19/9/10, Kunsthaus Museum, Vienna
This place makes the V&A look modest. There's a circular entrance hall, tiling, a black and white floor, leading to a grand staircase with enormous frescoes by Klimt and others. One woman gasped audibly as she walked in and saw it, and well she might.
And then there's a spectacular collection of Old Masters.
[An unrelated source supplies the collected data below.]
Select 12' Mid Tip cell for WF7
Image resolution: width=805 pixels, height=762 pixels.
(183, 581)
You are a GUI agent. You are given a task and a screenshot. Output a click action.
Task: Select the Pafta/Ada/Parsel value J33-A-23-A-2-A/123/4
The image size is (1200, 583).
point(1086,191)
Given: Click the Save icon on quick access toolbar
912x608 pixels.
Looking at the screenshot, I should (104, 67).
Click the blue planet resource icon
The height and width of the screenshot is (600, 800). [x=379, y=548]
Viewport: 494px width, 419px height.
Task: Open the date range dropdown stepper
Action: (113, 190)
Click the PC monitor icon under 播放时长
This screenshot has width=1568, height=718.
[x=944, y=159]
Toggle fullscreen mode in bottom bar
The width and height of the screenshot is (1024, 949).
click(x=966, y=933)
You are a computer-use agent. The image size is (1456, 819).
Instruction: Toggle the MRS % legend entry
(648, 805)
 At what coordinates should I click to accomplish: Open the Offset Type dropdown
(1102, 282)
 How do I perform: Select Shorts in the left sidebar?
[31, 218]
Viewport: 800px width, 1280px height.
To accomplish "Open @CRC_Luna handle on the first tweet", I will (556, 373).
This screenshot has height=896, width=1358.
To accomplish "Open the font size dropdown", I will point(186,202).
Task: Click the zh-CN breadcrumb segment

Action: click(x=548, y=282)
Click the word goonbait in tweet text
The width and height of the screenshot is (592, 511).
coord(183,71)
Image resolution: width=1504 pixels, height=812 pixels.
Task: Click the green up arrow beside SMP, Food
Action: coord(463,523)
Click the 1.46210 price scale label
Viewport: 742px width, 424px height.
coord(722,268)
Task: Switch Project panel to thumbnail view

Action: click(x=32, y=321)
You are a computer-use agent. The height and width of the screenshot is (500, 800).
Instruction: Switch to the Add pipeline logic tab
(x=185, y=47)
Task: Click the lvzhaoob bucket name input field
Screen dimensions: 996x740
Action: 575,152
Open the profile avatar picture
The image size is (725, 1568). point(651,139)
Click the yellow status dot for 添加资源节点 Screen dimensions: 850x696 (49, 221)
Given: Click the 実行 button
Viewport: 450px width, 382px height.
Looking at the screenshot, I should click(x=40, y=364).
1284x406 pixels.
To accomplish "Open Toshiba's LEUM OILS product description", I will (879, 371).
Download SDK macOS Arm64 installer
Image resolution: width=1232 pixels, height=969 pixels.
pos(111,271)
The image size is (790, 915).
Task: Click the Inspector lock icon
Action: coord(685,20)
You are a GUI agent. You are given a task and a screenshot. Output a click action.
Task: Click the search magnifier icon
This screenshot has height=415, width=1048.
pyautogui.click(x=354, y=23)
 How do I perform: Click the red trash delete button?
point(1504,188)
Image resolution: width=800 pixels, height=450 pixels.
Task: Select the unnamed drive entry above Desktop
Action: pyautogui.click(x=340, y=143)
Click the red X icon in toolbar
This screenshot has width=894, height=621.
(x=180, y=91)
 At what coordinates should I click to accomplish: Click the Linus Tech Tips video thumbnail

A whole room full of Breughels... really, really famous ones: Winter, the Tower of Babel, Children's Games, a painting of Christ Being Taken to Be Crucified which I think is another version of the one in Nostell Priory written up here in The Guardian: http://www.guardian.co.uk/artanddesign/interactive/2010/nov/12/procession-to-calvary-pieter-bruegel-the-younger
And I haven't even mentioned the Conversion of Saul (actually that may be the painting which in composition resembles the Nostell Priory Procession to Calvary), the Massacre of the Innocents, the Peasant Wedding... They're all full of incredible detail, chunky figures, the wintry scenes so effective because there's so much white in them.
There's some pictures by Holbein the Elder -- decent but uninspired -- alongside Holbein the Younger's Jane Seymour, Dr John Chambers and two pictures of young merchants, greatly superior to his dad's stuff.
There's a vast painting by Albrecht Altdorfer of Lot's daughters, their father an old man with yellow skin looking lecherous, one daughter fully nude lying alongside and largely obscuring his withered body, the other kneeling by a stream in the distance; and there's a Cranach of the same scene in which the daughters are discreetly clothed.
There's a memorable Durer of Maximilian I in a fur cape.
And a whole room of Dutch group portraits from the great era of Rembrandt and his contemporaries. It was a temporary exhibition so I should have given it more attention, but by that stage I was glutted.